As Chinua Achebe and many others have argued, the English language can be made to work in ways that would startle the inhabitants of its ancestral home. Take, for instance, Amos Tutuola, the late Nigerian writer who penned A Palm Wine Drinkard, a delightful and strange book about ghosts, written in “rotten” English. Could the English claim the following as a sentence in their own language? “When I travelled with him a distance of about twelve miles away to that market, the gentleman left the really road on which we were travelling and branched into an endless forest …”

found wanting
I found Dreams in a Time of War wanting as a childhood memoir. There’s something contrived about it. Ngugi is presumably viewing things from his childhood not with a child’s eyes but with the practised gaze of an adult, striving for balance and political correctness. For instance, about his father, Ngugi writes that he was a revered patriarch who “acknowledged that his wives headed their respective households”. The book would have benefited from being written without feeling as though it had the advantage of hindsight.

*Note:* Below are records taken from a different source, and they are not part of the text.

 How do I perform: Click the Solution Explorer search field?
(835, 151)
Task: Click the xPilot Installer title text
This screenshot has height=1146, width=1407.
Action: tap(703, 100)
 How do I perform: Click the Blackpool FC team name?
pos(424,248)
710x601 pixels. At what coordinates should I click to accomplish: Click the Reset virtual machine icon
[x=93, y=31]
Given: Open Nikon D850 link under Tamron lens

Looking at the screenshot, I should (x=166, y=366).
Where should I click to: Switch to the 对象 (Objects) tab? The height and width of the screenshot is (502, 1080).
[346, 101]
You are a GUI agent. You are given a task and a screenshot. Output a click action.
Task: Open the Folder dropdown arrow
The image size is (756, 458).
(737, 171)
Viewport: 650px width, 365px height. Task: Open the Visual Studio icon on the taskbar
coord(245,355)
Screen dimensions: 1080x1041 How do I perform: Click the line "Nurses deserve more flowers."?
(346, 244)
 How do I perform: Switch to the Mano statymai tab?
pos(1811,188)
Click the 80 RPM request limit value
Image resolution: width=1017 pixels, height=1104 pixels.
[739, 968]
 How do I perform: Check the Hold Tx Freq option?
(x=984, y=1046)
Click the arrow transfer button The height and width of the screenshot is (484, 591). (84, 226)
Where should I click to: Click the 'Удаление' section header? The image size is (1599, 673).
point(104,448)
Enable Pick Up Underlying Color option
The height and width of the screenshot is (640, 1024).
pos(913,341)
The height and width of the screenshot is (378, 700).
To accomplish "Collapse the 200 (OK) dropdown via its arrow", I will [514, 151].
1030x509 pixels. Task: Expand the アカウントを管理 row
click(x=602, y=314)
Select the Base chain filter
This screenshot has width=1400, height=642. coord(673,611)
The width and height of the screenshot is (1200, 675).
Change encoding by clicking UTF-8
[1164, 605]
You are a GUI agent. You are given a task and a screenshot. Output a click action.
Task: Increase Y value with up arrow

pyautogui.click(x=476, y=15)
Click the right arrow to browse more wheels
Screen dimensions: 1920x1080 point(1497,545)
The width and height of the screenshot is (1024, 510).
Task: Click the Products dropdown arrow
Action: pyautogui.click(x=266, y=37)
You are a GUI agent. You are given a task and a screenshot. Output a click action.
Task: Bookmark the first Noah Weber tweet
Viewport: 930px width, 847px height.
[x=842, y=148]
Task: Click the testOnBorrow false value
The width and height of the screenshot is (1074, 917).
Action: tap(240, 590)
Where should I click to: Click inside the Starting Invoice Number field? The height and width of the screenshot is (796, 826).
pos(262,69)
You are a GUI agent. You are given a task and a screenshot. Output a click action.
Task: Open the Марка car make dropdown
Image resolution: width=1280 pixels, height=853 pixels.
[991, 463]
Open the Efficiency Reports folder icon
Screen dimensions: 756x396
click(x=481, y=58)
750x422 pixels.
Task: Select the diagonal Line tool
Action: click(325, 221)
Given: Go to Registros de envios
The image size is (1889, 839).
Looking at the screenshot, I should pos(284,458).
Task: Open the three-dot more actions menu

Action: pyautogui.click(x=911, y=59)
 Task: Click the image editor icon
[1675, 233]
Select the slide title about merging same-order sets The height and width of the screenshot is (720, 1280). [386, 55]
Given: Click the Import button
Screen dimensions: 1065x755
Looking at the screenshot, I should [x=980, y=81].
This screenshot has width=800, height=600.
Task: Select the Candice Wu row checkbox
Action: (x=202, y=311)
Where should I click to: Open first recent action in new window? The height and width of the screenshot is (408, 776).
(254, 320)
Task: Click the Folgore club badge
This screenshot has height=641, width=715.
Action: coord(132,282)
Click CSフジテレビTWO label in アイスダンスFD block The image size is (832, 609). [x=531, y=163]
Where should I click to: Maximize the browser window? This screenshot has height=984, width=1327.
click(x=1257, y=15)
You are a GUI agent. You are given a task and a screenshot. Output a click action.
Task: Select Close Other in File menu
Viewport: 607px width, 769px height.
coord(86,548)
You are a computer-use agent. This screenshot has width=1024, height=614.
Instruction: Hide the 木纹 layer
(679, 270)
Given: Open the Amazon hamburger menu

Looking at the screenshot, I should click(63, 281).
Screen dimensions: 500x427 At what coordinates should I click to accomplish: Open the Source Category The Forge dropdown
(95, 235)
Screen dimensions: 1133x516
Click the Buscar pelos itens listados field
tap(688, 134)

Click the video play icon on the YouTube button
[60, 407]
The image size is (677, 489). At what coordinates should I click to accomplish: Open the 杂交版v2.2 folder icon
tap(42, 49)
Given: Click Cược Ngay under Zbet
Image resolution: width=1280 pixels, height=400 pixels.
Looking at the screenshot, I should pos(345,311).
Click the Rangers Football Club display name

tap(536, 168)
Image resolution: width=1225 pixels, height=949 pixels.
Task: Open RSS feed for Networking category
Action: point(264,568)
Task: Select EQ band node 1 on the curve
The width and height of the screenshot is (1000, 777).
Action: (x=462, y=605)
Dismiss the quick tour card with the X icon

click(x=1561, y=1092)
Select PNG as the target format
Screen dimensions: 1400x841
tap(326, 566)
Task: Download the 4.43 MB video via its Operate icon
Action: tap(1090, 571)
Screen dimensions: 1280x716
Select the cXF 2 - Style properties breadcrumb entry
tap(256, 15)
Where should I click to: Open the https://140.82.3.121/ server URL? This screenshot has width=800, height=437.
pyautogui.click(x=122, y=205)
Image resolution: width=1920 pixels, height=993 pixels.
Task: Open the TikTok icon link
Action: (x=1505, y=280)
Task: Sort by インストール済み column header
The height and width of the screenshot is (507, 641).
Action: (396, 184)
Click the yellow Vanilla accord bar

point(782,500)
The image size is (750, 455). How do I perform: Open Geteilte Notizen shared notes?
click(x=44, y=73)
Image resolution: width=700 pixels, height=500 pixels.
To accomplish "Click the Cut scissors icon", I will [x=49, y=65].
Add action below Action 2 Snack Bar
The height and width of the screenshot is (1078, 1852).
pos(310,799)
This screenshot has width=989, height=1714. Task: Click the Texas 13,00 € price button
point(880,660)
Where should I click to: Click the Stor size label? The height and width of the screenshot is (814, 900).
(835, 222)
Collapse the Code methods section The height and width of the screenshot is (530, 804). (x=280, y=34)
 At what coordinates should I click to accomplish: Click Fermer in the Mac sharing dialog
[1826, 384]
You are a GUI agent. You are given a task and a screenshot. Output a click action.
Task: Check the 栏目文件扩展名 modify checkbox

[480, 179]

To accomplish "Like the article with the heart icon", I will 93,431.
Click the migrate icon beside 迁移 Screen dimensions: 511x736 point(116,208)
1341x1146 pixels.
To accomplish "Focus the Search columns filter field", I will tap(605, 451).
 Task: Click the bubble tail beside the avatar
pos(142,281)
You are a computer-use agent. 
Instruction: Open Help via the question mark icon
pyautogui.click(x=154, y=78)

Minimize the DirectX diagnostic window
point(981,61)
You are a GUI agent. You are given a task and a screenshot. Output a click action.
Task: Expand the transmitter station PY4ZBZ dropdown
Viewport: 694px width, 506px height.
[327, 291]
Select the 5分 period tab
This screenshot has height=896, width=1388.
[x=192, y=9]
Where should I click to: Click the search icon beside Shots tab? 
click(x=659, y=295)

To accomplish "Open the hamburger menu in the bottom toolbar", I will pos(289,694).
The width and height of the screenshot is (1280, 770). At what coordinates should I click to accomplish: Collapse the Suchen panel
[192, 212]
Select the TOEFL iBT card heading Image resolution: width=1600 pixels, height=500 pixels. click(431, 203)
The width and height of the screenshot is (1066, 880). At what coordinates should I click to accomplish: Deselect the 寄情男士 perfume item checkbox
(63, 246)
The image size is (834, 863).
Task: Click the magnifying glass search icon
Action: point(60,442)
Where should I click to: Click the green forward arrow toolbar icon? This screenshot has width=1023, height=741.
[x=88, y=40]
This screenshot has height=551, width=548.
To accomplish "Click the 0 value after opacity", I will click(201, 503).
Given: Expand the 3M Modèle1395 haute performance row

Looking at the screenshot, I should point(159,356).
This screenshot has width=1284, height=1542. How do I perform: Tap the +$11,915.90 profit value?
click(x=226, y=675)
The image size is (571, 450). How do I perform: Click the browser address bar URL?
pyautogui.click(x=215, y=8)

About moving to schools with different curricula, he writes that the resulting divide was one he would “still be trying to understand through my first novel, The River Between“. I assume the people who will read his memoir are people who know Ngugi and his works and who don’t need an abridged version of Ngugi’s long-running concerns.

Ngugi writes about his circumcision that, although he was deeply impressed by the ritual, he “emerged from it convinced more deeply that, for our times, education and learning, not a mark on the flesh, are the way to empower men and women”. Revolutionary thoughts indeed, but you also wonder whether these are Ngugi’s sentiments now or those of his teenage self. Perhaps this question stems from my instinctive reaction to Ngugi, from how I am always wary of his didactic tone and revolutionary demeanour.

The memoirs are written in a sparse, nonchalant accent and show nothing of the flourish that made him such a beloved writer. About his father’s decision to expel his mother and his siblings from the homestead, Ngugi writes, rather prosaically, that “it is not a good thing to have your own father deny you as one of his children”.

When Ngugi went to school for the first time as a nine-year-old, his mother extracted a promise that he would “always try the best”. I wonder what she would make of this rather deflating effort. It’s clear there is a follow-up memoir planned. This, presumably, will focus on Ngugi at high school and Kampala’s Makerere University, the revolutionary years when he went back to work in Kenya and the later years in exile in the United States. I hope he will try his best.